> [Exercise tasks]:
• A. Answer these questions from the discussion on capitalism and dictatorships, one per line:
(i) What did the Soviet Union operate on a vast scale?
(ii) In which city, and around what year, did the mother-in-law have her feet x-rayed in a shoe shop?
(iii) Which German party is the same organization that existed before the NS era?
• B. Repeat everything in the discussion on capitalism and dictatorships from "I'm leaving out" down to "the country (Germany).".

··· Text excerpt

But we're starting to grow out of it, and tech is helping us track down crimes that were near-impossible to track down.


Very often tech is enabling these crimes. Monitoring and punishment of millions of people was much more difficult before.


And exposure and transparency was much more difficult before too. A tool is a tool, how it is used is the important part.


The Soviet Union had no trouble at all monitoring and punishing tens of millions of people. It also operated forced labor camps (gulags) on a vast scale.


Actually, on average the rich countries that has diverged most from capitalism has been significantly worse.

I'm leaving out the developing countries on purpose here: they may have had it even worse but it doesn't feel fair to blame them.

Nazi Germany and Soviet/USSR (the whole time more or less) can't blame anyone else for the insane scale of human suffering that they created. Both are representatives of centrally planned economies where companies either don't exist in a western sense (Soviet), or only exist to serve the country (Germany).


Both nazi germany and soviet union were poor countries at the time.


Well, but I still don't want to put them in the same category as Congo or Bangladesh.

There are major differences.


Nazi Germany became Nazi Germany in large part because of severe economic problems, but by the late 30s, living conditions for conforming, “good” Germans had improved somewhat.


There was a reasonable supply of consumer goods for “good” Germans in the late 30s and early 40s after the economy started turning around, and food wasn’t a serious issue until very late in the war, and was worst in the years right after (again, for “good” Germans).

Weird little anecdote: my mother-in-law had her feet x-rayed in a shoe shop to check the fit of her new shoes circa 1943 in Essen. Absolutely no military benefit to ensuring that a 3 year old’s shoes fit, but definitely a market advantage for a shoe shop competing for sales (remember, we didn’t know that casual x-ray usage by non-radiologists was a terrible idea).

The big industrials were geared for military production, especially after 1939, but their owners often helped support the Nazis on their way to power, because they were more worried about Communists and Socialists, and either didn’t take the Nazis seriously, or figured the conservatives could get them under control… or actually agreed with them.

There’s a reason that the modern Social Democratic Party in Germany is the same organization that existed pre-NS era, but the Christian Democrats (conservatives) and Free Democrats (market liberals) were completely new post-war organizations.


Labor camps in the Soviet Union suggest otherwise. More likely, being an evil asshole is a human universal, and the (relatively) peaceful life and society we enjoy in the west right now is the exception in history, not the rule. Capitalism as a system at least has the advantage of acknowledging the existence of self interest and attempts to harness it. Communist systems try and pretend it doesn't exist or can somehow be socialized away (i.e. the New Soviet Man).

······
··· Extracted records

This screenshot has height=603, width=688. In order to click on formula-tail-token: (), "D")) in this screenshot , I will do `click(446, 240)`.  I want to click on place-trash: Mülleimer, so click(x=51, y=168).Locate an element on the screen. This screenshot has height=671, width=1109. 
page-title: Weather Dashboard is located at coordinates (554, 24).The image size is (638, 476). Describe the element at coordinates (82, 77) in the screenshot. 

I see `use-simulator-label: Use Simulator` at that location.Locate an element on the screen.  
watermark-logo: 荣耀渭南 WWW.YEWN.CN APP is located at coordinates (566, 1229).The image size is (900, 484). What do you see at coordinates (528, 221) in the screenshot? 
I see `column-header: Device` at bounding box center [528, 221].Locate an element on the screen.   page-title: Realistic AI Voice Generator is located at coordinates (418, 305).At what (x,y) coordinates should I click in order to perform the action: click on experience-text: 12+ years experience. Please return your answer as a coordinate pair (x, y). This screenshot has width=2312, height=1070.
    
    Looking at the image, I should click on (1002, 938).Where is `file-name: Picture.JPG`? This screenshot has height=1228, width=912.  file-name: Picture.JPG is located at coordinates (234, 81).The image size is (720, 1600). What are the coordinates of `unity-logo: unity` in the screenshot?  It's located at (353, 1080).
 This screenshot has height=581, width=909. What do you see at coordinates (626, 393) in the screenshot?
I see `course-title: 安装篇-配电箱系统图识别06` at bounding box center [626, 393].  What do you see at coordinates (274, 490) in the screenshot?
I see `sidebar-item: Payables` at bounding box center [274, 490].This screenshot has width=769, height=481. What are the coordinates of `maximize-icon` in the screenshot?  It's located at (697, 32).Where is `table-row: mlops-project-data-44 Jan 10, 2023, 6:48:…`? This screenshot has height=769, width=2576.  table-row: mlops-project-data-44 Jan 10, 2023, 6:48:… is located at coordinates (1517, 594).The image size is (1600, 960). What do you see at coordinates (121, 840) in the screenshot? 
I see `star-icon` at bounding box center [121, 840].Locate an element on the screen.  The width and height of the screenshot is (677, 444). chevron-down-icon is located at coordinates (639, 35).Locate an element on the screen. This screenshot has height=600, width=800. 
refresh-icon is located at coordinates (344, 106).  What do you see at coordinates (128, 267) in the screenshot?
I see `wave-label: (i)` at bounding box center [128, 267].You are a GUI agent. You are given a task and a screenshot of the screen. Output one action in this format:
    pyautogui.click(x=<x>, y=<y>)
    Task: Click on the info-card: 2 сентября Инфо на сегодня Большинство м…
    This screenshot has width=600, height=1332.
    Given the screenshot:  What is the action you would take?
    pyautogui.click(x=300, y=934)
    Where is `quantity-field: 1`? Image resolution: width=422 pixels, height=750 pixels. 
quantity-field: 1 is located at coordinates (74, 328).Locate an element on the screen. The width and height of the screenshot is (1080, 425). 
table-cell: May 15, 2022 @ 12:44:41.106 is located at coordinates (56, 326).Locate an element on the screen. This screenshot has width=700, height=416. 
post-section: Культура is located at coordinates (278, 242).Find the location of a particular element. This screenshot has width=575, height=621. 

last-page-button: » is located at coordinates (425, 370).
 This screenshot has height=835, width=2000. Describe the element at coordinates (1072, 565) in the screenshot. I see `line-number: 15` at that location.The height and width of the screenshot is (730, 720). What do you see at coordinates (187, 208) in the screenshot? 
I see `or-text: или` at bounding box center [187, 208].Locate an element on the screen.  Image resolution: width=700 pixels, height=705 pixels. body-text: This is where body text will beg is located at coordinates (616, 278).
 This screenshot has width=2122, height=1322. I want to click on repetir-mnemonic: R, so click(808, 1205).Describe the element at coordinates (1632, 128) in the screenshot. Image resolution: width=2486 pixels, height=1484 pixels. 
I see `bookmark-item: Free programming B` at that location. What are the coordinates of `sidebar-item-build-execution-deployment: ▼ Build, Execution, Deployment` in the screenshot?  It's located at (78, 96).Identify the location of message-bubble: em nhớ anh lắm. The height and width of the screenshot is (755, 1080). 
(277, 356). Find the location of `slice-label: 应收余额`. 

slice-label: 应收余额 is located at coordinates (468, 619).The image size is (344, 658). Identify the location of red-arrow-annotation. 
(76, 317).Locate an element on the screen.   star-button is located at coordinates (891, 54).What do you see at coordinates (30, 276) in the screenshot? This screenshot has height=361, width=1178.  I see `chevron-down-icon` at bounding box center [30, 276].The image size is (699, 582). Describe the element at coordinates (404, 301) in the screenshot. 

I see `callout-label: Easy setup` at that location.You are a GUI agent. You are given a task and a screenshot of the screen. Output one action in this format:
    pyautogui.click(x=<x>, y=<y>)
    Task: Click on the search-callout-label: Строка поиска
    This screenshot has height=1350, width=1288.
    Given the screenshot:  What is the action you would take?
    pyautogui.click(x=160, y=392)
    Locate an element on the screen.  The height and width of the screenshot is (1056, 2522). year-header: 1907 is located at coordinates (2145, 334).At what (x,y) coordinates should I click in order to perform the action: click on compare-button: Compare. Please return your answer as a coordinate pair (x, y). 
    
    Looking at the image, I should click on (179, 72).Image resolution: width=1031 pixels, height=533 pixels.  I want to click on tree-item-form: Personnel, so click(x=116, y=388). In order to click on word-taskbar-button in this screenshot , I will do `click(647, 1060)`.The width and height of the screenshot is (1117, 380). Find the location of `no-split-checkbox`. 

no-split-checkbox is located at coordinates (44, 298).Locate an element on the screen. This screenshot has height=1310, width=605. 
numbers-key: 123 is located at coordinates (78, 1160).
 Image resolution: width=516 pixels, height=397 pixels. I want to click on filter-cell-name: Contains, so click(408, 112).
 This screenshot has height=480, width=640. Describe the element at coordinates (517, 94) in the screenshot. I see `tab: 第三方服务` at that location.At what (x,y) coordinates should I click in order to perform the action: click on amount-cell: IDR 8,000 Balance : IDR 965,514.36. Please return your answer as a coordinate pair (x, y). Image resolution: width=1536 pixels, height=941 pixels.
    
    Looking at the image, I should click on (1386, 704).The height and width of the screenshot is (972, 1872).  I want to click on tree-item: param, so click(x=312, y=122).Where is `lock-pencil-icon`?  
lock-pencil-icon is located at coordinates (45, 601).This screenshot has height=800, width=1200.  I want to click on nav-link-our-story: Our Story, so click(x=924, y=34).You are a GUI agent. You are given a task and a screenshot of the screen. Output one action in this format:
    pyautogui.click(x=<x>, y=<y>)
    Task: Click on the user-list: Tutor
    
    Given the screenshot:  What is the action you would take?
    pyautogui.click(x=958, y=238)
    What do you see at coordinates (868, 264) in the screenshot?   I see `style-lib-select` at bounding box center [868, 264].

······

> [Expected responses]:
• A.
(i) Forced labor camps (gulags).
(ii) Essen, circa 1943.
(iii) The Social Democratic Party.

• B.
I'm leaving out the developing countries on purpose here: they may have had it even worse but it doesn't feel fair to blame them.

Nazi Germany and Soviet/USSR (the whole time more or less) can't blame anyone else for the insane scale of human suffering that they created. Both are representatives of centrally planned economies where companies either don't exist in a western sense (Soviet), or only exist to serve the country (Germany).